Судья покачал головой.
— Не забывай, — сказал он, — об отравлении лаком. После разговора с Бань Фэном я понял, что только убийца мог случайно прикоснуться к столу, покрытому слоем влажного лака. Госпожа Бань прекрасно знала о существующей опасности и постаралась бы не дотрагиваться до стола. У Е Дая не было отравления лаком, а сделать в перчатках то, что сотворил убийца со своей несчастной жертвой, невозможно.
Отравление лаком указывало на Чжу Даюаня. Я вспомнил два случая, пустяковых, казалось бы, но теперь приобретающих особое значение. Во-первых, отравление лаком объясняло внезапное решение Чжу устроить охотничий обед на открытом воздухе, а не в зале, как обычно. Он ведь вынужден был ходить в перчатках, чтобы скрыть пораженную руку. Во-вторых, это объясняет, почему Чжу упустил шанс застрелить волка, когда Ма Жун и Цзяо Тай охотились с ним в то утро после убийства. Чжу Даюань провел ужасную ночь, да и рука у него сильно болела.
Далее, убийца должен был жить неподалеку от Баня и иметь очень большую усадьбу. Я знал, что он должен был уйти из дома Баня с женщиной так, чтобы их никто не видел, и при этом с большим узлом. Он не мог рисковать встретиться с ночным сторожем или военной стражей, потому что у этих людей есть привычка останавливать и допрашивать тех, кто разгуливает по ночам с подозрительными узлами. Нам известно, что Бань живет на пустынной улице, откуда можно добраться до задворок усадьбы Чжу, пройдя вдоль городской стены, где нет ничего, кроме старых складов.
— Но прежде чем войти в свою усадьбу, — заметил Дао Гань, — ему пришлось бы пересечь главную улицу около восточных городских ворот.
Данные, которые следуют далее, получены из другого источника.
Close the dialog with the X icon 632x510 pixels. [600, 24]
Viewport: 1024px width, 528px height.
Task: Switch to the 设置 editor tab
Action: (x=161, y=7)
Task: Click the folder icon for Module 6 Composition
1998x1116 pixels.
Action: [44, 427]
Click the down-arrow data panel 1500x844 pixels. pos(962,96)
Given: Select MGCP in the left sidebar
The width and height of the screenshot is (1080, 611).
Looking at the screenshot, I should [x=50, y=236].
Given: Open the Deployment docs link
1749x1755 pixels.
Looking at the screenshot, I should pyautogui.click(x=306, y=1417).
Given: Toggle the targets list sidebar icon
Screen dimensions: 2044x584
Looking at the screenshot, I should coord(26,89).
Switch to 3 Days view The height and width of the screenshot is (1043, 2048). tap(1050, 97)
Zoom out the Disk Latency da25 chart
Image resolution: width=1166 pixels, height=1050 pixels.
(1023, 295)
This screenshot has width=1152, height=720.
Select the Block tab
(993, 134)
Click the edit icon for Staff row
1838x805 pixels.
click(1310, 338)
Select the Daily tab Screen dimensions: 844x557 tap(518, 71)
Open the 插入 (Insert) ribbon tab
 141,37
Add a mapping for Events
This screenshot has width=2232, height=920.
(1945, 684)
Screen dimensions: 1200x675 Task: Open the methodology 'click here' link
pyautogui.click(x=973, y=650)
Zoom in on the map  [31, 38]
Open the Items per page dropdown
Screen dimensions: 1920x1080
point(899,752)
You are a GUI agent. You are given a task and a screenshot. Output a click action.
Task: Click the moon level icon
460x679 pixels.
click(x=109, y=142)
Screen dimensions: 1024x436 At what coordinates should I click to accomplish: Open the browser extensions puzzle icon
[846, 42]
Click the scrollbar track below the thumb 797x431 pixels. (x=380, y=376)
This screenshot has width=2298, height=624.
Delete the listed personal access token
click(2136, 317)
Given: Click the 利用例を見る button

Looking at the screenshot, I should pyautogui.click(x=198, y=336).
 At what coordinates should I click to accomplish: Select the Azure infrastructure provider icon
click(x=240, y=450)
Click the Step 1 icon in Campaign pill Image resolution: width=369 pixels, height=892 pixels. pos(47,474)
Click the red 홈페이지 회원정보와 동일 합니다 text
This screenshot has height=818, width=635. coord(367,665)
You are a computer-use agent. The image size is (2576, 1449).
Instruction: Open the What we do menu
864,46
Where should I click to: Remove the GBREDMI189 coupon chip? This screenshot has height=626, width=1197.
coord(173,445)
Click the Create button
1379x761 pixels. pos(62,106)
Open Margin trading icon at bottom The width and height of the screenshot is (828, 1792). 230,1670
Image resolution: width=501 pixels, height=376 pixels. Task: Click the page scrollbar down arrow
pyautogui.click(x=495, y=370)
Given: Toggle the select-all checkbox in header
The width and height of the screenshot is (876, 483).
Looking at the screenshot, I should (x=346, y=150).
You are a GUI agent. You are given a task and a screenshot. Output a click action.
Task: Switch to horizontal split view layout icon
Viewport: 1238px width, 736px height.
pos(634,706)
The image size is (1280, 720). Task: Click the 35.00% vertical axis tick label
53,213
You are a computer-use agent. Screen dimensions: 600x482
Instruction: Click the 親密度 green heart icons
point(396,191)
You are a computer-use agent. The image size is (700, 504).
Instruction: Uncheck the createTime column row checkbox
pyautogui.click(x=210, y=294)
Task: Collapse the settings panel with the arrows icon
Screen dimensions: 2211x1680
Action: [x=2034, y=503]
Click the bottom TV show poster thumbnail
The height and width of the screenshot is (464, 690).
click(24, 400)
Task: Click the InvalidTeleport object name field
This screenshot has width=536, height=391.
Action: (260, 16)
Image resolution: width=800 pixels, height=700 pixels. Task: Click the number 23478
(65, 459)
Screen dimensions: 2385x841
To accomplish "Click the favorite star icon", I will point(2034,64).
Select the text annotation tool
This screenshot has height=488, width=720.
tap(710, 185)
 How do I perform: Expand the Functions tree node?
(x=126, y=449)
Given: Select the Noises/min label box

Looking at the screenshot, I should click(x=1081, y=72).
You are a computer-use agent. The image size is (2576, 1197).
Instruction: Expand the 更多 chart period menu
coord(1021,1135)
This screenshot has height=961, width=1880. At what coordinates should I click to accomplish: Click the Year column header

— Это небольшой риск, — сказал судья, — потому что стражники у ворот проверяют только тех, кто проходит через ворота, а не тех, кто идет мимо в пределах городских стен. Придя таким образом к выводу о том, что Чжу Даюань — наиболее вероятный подозреваемый, я, конечно, сразу же задался вопросом, каким может быть мотив преступления. Вдруг меня осенило, и я понял, в чем тут дело. Когда у здорового и энергичного мужчины нет детей, хотя имеется восемь жен, это свидетельствует о некоем физическом недостатке, который иногда пагубно сказывается на мужском характере.